Message from Ms. Irina Bokova, Director-General of UNESCO, on the Occasion of the International Day for Disaster Reduction
13 October 2017
Disasters produced by natural hazards strike societies at the heart and affect millions of people every year worldwide. These past months have been particularly destructive, when all have seen the extent of the threat and of our own vulnerability. Cyclones in the Caribbean and the USA have far exceeded in intensity the typical seasonal levels, and the population of Mexico has been severely hit by earthquakes, to name but a few examples. Human activities are linked to this escalation.
In 2016, 24.2 million persons had to leave their homes because of disasters. Over the last twenty years, more than 1.35 million have died as a result of their vulnerability and exposure to natural hazards, with women and girls bearing a heavy toll. In the last two decades, over 4 billion persons have been displaced and left homeless, injured or in need of emergency assistance. The resulting loss of life is tragic, while the resulting destruction is extremely costly. Disasters lead to an estimated annual economic loss of USD$ 250 to 300 billion. These figures are likely to increase with the rising pressures of climate change, overpopulation and urbanization.
UNESCO stands in solidarity with all the persons affected by disasters worldwide. This must translate into concrete public policies to take forward implementation of the Sendai Framework for Disaster Risk Reduction, the 2030 Agenda for Sustainable Development and the Paris Climate Agreement. UNESCO is acting across the board to advocate for risk awareness, prevention and preparedness. We operate at the interface between the natural and social sciences, education, culture and communication to reduce exposure and displacements through capacity building, knowledge sharing and networking, early warning and policy advice.
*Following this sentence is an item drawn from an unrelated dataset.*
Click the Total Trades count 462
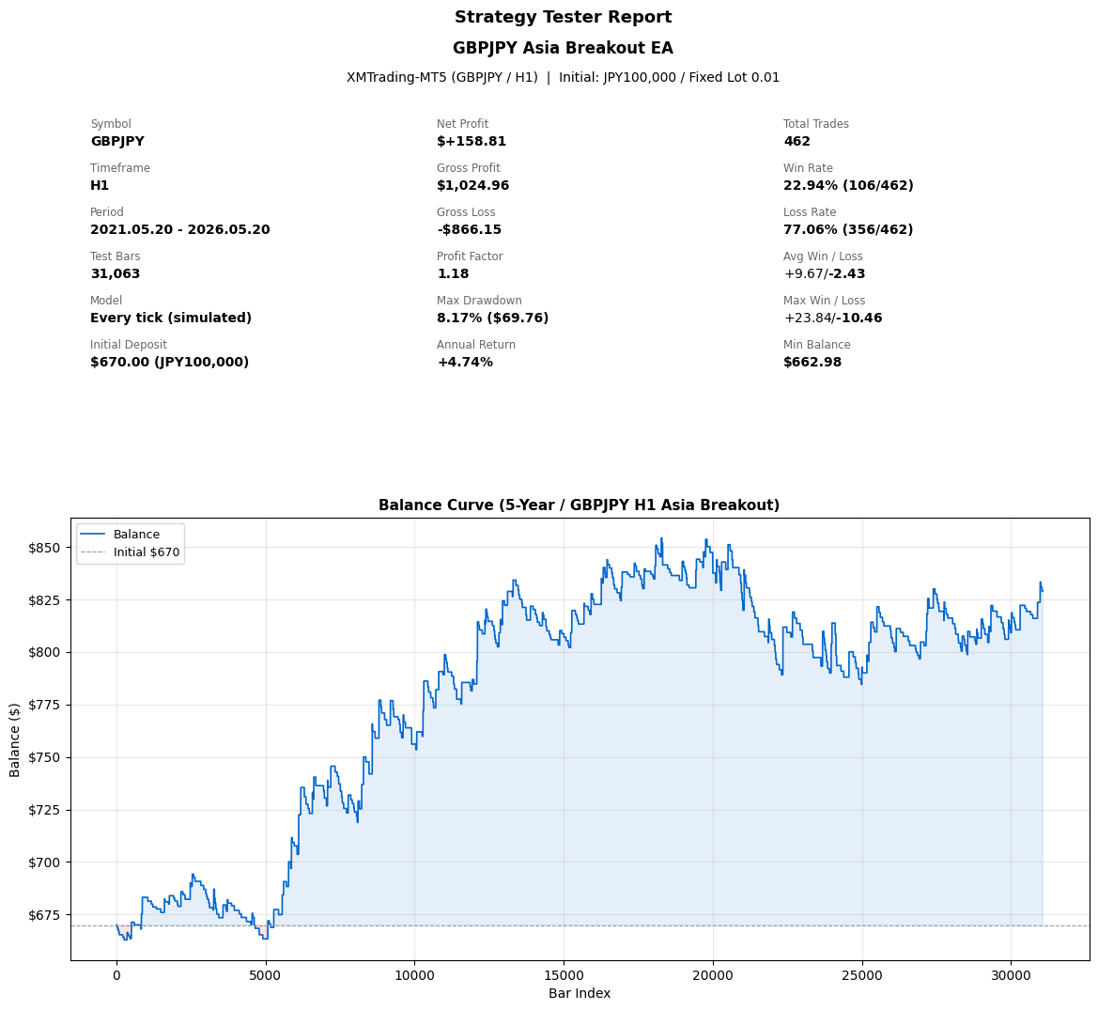Image resolution: width=1098 pixels, height=1010 pixels. pyautogui.click(x=796, y=142)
“Home Safe Home” is the slogan for this International Day for Disaster Reduction. This is an opportunity to mobilize the world and to strengthen collaboration with all stakeholders. We can reduce the risks that stem from rapid urbanisation, poverty, environmental deterioration and climate change. Above all, we need to avoid the creation of risks in the first place. This demands more education, culture, and local knowledge, along with prevention skills.
This is our message – let us join forces to share it across the world.